Pensioni, busta arancione ri-sparita. C’è quanto prenderai, meglio non si sappia

pensioniROMA – Torna, ma come al solito non arriverà, la busta arancione. Quella busta che, su modello svedese, dovrebbe indicare a tutti i lavoratori la loro situazione contributiva e fornirgli una proiezione di quella che sarà in futuro la loro pensione, insomma quanto prenderanno. Sapere quanto sarà la tua pensione con i contributi che stai versando. Saperlo in un sistema dove appunto le prossime pensioni, quelle della generazione che oggi ha tra 30 e 40 anni saranno tutte contributive Se ne parla da anni in Italia, almeno quattro. E’ stato detto sia la busta arancione con le informazioni che potrebbe contenere un servizio, un diritto per chi dovrebbe riceverla e un dovere per chi dovrebbe invialrla, l’Inps. Ma di buste sinora, nemmeno l’ombra.

Italia e Svezia sono due paesi modello in tema pensioni.

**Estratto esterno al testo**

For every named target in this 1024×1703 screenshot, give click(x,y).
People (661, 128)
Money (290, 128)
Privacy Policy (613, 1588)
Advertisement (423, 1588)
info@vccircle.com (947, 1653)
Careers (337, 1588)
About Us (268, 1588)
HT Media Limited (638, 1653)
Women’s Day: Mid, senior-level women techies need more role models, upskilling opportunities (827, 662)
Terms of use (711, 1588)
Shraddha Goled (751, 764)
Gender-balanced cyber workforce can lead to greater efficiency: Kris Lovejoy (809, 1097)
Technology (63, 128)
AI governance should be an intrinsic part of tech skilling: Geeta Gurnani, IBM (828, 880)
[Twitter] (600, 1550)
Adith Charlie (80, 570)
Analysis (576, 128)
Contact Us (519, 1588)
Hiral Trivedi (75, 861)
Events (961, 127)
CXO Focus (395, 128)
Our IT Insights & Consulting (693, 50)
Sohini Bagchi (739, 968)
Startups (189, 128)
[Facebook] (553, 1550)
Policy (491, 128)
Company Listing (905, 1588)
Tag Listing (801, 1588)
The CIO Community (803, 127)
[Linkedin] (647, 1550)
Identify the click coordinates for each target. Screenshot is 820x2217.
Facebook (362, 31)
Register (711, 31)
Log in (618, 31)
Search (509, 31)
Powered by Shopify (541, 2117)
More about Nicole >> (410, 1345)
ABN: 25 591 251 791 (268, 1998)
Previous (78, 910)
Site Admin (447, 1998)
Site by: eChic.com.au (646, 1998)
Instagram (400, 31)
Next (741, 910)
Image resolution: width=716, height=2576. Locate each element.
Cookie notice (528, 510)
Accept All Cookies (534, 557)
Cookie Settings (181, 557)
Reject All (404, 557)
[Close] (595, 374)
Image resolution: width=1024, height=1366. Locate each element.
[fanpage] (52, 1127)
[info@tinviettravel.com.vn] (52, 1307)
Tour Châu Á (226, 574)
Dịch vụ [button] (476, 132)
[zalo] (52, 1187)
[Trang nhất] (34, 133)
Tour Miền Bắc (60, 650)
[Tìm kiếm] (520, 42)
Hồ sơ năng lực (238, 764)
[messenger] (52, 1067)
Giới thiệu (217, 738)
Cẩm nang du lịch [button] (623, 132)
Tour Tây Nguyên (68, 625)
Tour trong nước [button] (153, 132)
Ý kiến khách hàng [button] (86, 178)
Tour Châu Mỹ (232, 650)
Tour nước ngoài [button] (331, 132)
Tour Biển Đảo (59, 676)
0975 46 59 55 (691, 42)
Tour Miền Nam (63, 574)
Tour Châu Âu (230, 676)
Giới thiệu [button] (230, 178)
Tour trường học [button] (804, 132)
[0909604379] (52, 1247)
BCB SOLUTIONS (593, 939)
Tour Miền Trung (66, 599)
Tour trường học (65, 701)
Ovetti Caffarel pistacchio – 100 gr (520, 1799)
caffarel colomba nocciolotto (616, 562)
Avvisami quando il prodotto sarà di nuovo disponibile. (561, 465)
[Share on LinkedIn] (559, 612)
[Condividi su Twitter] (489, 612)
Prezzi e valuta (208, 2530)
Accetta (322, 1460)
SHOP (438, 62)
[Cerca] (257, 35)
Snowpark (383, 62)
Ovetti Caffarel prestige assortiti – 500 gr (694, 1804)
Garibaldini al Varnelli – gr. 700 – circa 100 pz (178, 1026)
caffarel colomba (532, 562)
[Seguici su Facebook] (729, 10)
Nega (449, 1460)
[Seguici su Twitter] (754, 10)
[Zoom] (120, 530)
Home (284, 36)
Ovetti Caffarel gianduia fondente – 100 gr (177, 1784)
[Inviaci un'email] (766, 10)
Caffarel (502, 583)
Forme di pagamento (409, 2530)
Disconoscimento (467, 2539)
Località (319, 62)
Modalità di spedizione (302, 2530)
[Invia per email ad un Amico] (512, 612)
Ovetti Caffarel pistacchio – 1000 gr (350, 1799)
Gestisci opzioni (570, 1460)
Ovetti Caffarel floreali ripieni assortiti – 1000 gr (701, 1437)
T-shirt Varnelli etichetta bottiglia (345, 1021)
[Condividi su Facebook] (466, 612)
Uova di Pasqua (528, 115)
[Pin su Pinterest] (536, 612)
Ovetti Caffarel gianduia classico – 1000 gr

Entrambi gli stati hanno infatti adottato il sistema contributivo per il calcolo dei trattamenti pensionistici. Quel sistema per cui il peso dell’assegno della pensione è calcolato sui contributi realmente versati e, a differenza del sistema retributivo, non sulle ultime buste paga.

In Svezia, puntualmente, ogni anno tutti i lavoratori ricevono la missiva contenente le suddette informazioni. Informazioni che peraltro non dovrebbero essere e non sono riservate. Informazioni che, con un pizzico di pazienza anche i lavoratori italiani possono reperire. L’ammontare dei contributi versati accedendo al sito dell’Inps; e la proiezione della futura pensione attraverso diversi software disponibili on line.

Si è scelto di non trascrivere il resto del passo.